There is always snow on the ground (although somehow, the snow never forms wet, dirty slush underfoot like it does in non-fictive towns and cities) and the sky is always the wrong colour blue (real winter skies are gray and watery looking). The trees – still in full leaf – are carefully covered with some type of artificial snow or they are blurred a little so their summer foliage melts greenly into the background. The curtains in the finely-decorated houses are always drawn so you cannot see that in reality, the actors shot the movie in the middle of summer, likely during a heat wave.
This also explains how the heroines can walk around in pretty – and beautifully handknit – winter hats while wearing nothing but a turtle neck, designer jeans and ‘winter’ boots with ridiculously high heels that no woman who comes from a cold climate would ever dream of wearing to walk in real snow.
There is always a looming disaster that always involves the potential cancelation of Christmas (which has no religious overtones whatsoever). Sometimes, it comes in the form of a rich, powerful businessperson who is threatening to destroy the character of the town by razing its lovely centre so they can put in a mall, or condominiums (at Christmastime, of course). Sometimes, it is the annual Christmas festival that is in imminent danger of being shut down ‘forever’. Sometimes, the tension comes in the form of a handsome young man or woman who has come home to visit for the holidays – usually reluctantly – only to be bedazzled by a pretty young widow or an old flame from high school. Occasionally, a rich prince from a country no one has ever heard of comes to visit the quaint little town (anonymously, of course) and falls in love with the stunningly beautiful young shop girl who spends all her free time rescuing puppies and feeding her elderly neighbours. Although he is famous worldwide, no one ever recognises the prince until the very end.
There is no sex (ever) but the pretty young woman and the handsome young man always share a chaste kiss at the end. And – this is important – snow always starts to fall – to their mutual wonderment – just as their lips finally meet.
Lastly, spoiler alert: no matter how dire the circumstances may appear to the worried viewer, the ending is always, always a happy one. Parents resolve the terrible problem their child was grappling with.
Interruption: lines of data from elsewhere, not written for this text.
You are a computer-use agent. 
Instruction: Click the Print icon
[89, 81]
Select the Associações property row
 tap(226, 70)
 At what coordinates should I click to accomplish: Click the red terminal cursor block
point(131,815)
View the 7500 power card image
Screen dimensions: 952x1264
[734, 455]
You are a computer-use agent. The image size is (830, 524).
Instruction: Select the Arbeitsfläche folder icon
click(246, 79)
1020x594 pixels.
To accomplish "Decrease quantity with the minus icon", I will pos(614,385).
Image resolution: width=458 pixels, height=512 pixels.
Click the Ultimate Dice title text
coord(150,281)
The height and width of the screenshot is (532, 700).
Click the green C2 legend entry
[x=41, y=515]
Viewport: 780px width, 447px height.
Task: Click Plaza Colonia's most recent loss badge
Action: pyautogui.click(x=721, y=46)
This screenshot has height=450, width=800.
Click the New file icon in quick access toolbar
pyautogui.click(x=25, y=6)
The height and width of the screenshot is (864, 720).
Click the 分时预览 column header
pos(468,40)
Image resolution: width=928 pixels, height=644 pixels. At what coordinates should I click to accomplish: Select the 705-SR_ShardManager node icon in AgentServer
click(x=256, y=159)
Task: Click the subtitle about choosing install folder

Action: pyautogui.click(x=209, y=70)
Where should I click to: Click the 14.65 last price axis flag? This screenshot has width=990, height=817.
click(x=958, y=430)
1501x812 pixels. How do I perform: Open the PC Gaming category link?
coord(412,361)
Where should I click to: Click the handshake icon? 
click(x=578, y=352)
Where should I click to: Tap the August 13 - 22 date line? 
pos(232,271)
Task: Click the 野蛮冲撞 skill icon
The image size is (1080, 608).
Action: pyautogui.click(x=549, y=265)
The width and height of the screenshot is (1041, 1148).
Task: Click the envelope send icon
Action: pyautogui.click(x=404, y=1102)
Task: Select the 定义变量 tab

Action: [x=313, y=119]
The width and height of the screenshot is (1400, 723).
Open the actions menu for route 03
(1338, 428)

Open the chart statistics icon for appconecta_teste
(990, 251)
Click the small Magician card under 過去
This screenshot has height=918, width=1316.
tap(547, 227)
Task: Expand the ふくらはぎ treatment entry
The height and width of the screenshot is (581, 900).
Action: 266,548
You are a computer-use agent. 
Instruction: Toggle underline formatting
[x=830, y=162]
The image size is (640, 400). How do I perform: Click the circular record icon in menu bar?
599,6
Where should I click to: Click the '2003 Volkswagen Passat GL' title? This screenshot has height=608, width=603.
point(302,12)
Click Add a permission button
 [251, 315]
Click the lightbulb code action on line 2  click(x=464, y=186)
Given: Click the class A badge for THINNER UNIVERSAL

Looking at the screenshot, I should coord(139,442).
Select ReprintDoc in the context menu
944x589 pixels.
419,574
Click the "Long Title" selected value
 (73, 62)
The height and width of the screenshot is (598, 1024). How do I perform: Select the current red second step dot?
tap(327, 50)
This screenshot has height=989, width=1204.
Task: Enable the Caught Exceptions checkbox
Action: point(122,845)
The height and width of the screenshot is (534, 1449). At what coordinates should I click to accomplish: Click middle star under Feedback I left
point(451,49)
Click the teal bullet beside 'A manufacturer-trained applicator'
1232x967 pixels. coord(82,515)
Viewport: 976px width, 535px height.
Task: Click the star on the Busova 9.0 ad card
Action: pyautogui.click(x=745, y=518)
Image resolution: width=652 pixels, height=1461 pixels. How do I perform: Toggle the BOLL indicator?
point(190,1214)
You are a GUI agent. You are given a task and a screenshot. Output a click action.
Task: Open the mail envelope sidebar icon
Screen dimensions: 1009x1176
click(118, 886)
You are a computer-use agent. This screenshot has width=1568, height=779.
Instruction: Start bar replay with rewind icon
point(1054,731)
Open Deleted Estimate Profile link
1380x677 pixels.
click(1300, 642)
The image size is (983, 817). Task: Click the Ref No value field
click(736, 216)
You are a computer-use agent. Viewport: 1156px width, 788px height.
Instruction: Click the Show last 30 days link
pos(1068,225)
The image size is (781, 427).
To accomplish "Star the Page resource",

The cruel and greedy business owner who was ready to destroy the little town in order to line their own pockets has a complete change of heart and becomes the village’s rich and generous benefactor – in perpetuity. The successful art dealer from the city, reluctantly visiting their ailing Mom, realises that they have been pursuing the wrong dream all along and opts to move back to the quaint little village in order to live in a Christmas fantasy forever. The prince really does marry the poor shop girl and it goes without saying that they’ll live happily ever after.
A few years ago, the channel that used to offer the two-month Christmas movie extravaganza started offering such movies all year round: for Valentine’s Day, Spring, Christmas-in-July, Thanksgiving and a great many more utterly improbable reasons. That was just too much for me: I like my romantic, unrealistic, always-a-happy-ending movies for a few months but that much year-round unreality was more than my poor brain could handle. As a result, for several years, I cancelled the channel and stopped watching altogether.
So why, then, am I bringing this up now? Well, I blame everything on an early snow. To my dismay (and my husband’s delight), when we moved back to our home province, we settled in an area much further south than where I grew up. We do get snow here, but far less than I am used to, and much later in the year (the real snow usually doesn’t start in earnest until January). And oh, I have missed a white Christmas! Green Christmases just don’t cut it for me.
On a recent Sunday in mid-November, to my delight, I awoke to a lovely winter snowfall and suck-the-air-out-of-your-lungs winter wind that gave every indication that this snow would last until the holidays (it did not). We didn’t have our winter tires on so we cancelled our plans and stayed home that day. ‘A good day to take stock of the Christmas presents I’ve set aside’ was my happy thought. Later that same morning, to my husband’s horror, he caught me humming along to some Christmas music on YouTube as I sorted, wrapped and checked my Christmas list twice. I am one of those people who squirrels Christmas presents away all year long so I was happy to discover that the only thing left to do is the completion of a few things I have been knitting for friends and loved ones.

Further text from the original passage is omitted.